- Task prompt -
Reproduce verbatim the lines of the listing between the line containing "This screenshot has height=477, width=748." and the line containing "pyautogui.click(x=90, y=50)", inclusive.

── Available data

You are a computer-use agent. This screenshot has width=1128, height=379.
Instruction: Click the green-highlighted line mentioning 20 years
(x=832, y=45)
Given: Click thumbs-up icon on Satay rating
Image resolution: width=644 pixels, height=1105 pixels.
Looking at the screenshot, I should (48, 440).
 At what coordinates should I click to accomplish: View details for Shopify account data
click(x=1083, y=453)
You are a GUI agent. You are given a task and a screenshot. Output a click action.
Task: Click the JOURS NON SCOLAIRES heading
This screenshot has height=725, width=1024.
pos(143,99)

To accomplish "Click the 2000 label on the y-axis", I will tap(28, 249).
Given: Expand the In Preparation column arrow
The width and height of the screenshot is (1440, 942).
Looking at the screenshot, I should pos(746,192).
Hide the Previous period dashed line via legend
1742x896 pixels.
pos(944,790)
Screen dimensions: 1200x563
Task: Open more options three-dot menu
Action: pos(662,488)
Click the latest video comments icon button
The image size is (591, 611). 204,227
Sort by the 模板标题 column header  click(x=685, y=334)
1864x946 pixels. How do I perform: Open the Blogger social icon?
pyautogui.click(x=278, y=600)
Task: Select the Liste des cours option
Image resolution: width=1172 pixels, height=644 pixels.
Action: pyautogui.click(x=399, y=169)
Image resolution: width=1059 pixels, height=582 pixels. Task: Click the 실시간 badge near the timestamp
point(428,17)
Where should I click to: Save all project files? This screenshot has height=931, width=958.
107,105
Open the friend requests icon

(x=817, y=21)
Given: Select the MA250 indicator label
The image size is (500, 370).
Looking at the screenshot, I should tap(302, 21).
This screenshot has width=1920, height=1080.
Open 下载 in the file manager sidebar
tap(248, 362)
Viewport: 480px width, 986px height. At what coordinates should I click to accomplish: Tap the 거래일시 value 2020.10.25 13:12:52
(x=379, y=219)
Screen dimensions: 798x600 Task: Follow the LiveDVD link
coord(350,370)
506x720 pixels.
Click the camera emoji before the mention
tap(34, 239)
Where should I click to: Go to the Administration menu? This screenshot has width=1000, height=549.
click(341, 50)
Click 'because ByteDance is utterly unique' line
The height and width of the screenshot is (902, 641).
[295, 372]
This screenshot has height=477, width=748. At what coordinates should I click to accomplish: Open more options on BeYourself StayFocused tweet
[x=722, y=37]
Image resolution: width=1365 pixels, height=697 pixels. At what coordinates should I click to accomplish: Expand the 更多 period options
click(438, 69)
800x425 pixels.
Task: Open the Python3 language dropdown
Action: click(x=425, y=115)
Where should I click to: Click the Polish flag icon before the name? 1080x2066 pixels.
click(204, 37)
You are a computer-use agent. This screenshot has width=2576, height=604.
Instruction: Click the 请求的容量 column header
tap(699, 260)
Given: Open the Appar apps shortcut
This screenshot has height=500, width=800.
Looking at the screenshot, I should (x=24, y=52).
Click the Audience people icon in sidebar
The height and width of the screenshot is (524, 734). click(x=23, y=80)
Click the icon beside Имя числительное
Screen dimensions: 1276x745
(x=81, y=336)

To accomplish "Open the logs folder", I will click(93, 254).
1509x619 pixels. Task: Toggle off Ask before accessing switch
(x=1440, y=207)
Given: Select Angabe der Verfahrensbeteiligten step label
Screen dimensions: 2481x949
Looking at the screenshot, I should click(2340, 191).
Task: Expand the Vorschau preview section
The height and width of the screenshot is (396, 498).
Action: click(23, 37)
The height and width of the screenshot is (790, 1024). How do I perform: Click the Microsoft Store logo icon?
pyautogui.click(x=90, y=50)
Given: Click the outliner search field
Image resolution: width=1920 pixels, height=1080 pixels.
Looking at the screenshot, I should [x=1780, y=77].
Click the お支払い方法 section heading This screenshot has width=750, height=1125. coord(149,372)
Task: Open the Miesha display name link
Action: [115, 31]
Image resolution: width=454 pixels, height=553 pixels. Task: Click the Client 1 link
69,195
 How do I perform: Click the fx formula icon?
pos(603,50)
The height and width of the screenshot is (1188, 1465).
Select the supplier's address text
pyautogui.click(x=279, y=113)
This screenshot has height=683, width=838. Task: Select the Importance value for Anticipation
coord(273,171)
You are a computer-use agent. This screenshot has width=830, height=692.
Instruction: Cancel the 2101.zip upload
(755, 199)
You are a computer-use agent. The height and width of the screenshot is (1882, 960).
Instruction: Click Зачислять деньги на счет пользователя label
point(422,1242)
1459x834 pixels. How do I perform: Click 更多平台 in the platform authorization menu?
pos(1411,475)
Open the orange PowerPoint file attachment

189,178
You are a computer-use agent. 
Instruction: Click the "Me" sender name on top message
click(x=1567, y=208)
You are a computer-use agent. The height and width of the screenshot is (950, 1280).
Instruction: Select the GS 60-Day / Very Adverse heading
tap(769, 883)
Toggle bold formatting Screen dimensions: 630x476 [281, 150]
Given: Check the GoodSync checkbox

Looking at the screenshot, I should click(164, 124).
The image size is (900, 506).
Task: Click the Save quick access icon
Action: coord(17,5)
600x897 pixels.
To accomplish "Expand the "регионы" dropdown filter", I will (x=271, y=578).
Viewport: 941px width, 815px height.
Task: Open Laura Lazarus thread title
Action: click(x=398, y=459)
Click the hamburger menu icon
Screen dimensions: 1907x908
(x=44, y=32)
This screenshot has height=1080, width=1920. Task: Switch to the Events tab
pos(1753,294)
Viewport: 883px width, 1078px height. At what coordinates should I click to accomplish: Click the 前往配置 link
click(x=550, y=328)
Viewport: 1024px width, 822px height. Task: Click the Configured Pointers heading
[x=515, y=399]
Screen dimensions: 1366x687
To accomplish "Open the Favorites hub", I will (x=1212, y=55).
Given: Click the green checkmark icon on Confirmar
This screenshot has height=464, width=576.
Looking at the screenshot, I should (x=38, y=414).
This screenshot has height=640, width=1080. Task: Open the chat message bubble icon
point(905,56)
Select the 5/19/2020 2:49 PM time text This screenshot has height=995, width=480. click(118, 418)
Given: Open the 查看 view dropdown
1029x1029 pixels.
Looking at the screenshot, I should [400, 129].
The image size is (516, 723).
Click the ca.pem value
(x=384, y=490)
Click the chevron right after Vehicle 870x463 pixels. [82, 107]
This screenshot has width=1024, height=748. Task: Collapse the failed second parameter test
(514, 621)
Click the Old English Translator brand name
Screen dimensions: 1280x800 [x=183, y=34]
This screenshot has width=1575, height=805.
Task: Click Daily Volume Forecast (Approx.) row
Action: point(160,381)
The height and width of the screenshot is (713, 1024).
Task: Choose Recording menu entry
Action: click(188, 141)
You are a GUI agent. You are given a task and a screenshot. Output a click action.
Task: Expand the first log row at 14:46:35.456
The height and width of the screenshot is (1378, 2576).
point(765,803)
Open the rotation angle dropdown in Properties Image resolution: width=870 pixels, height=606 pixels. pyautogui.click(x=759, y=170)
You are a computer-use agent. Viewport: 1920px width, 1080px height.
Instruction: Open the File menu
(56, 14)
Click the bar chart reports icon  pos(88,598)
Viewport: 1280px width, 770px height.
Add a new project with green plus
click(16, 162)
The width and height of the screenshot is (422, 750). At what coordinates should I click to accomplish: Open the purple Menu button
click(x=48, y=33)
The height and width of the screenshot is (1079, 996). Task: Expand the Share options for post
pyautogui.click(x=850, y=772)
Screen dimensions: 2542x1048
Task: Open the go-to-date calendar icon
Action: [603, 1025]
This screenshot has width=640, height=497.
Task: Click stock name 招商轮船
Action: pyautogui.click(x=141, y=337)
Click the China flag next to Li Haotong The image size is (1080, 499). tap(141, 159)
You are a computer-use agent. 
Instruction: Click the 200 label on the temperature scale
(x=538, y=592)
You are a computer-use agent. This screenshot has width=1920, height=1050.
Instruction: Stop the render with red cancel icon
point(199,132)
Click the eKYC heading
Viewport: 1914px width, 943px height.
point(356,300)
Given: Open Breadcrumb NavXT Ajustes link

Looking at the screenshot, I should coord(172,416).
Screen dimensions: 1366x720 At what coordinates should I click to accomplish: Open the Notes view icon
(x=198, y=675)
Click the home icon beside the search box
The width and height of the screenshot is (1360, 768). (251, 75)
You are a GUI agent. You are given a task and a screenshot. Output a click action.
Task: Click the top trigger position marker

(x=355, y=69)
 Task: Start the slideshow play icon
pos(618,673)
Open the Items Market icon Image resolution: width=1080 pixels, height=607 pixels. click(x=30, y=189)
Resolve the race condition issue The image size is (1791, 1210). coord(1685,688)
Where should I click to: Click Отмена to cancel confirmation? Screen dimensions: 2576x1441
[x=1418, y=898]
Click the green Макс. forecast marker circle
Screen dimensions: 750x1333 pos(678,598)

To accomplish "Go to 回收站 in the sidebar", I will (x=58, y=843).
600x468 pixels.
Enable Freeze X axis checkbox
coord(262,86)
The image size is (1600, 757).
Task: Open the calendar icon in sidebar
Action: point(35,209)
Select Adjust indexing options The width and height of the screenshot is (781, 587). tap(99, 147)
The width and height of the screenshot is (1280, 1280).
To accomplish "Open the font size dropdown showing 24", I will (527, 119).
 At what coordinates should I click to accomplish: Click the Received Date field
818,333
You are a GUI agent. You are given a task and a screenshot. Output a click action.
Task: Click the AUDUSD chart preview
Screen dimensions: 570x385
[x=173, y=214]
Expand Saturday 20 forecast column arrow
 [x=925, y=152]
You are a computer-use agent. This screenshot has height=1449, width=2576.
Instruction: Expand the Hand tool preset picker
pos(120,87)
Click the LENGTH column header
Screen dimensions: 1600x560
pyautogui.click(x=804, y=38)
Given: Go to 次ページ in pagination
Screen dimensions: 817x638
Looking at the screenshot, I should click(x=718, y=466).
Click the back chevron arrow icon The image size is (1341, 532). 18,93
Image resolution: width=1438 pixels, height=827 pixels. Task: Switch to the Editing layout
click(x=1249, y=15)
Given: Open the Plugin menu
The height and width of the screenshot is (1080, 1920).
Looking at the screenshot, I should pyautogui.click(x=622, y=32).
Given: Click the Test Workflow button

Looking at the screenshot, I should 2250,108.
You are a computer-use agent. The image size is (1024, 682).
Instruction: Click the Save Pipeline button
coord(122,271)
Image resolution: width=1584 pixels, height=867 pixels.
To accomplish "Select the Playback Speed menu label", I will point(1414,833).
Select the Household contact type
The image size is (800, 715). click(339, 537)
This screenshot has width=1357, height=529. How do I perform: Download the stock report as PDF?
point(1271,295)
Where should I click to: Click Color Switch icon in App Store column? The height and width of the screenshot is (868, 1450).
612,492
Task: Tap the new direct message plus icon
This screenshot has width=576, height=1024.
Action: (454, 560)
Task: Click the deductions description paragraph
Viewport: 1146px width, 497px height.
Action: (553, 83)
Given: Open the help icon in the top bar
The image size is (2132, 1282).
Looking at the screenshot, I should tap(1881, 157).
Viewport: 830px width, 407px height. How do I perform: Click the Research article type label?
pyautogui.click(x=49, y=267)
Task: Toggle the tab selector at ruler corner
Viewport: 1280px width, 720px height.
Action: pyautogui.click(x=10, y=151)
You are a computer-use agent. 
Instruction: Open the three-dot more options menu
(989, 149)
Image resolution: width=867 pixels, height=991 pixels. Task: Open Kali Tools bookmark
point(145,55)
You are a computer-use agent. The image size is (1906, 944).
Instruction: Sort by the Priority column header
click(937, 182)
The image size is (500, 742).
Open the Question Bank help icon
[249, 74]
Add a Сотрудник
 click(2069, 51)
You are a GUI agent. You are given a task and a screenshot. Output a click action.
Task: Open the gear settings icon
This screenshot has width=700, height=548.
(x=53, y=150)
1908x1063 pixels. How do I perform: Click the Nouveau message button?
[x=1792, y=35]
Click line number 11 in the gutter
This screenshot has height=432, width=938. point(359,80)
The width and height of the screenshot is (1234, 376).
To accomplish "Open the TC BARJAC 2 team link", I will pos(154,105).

────

- Exercise result -
This screenshot has height=477, width=748. At what coordinates should I click to accomplish: Open more options on BeYourself StayFocused tweet
[x=722, y=37]
Image resolution: width=1365 pixels, height=697 pixels. At what coordinates should I click to accomplish: Expand the 更多 period options
click(438, 69)
800x425 pixels.
Task: Open the Python3 language dropdown
Action: click(x=425, y=115)
Where should I click to: Click the Polish flag icon before the name? 1080x2066 pixels.
click(204, 37)
You are a computer-use agent. This screenshot has width=2576, height=604.
Instruction: Click the 请求的容量 column header
tap(699, 260)
Given: Open the Appar apps shortcut
This screenshot has height=500, width=800.
Looking at the screenshot, I should (x=24, y=52).
Click the Audience people icon in sidebar
The height and width of the screenshot is (524, 734). click(x=23, y=80)
Click the icon beside Имя числительное
Screen dimensions: 1276x745
(x=81, y=336)

To accomplish "Open the logs folder", I will click(93, 254).
1509x619 pixels. Task: Toggle off Ask before accessing switch
(x=1440, y=207)
Given: Select Angabe der Verfahrensbeteiligten step label
Screen dimensions: 2481x949
Looking at the screenshot, I should click(2340, 191).
Task: Expand the Vorschau preview section
The height and width of the screenshot is (396, 498).
Action: click(23, 37)
The height and width of the screenshot is (790, 1024). How do I perform: Click the Microsoft Store logo icon?
pyautogui.click(x=90, y=50)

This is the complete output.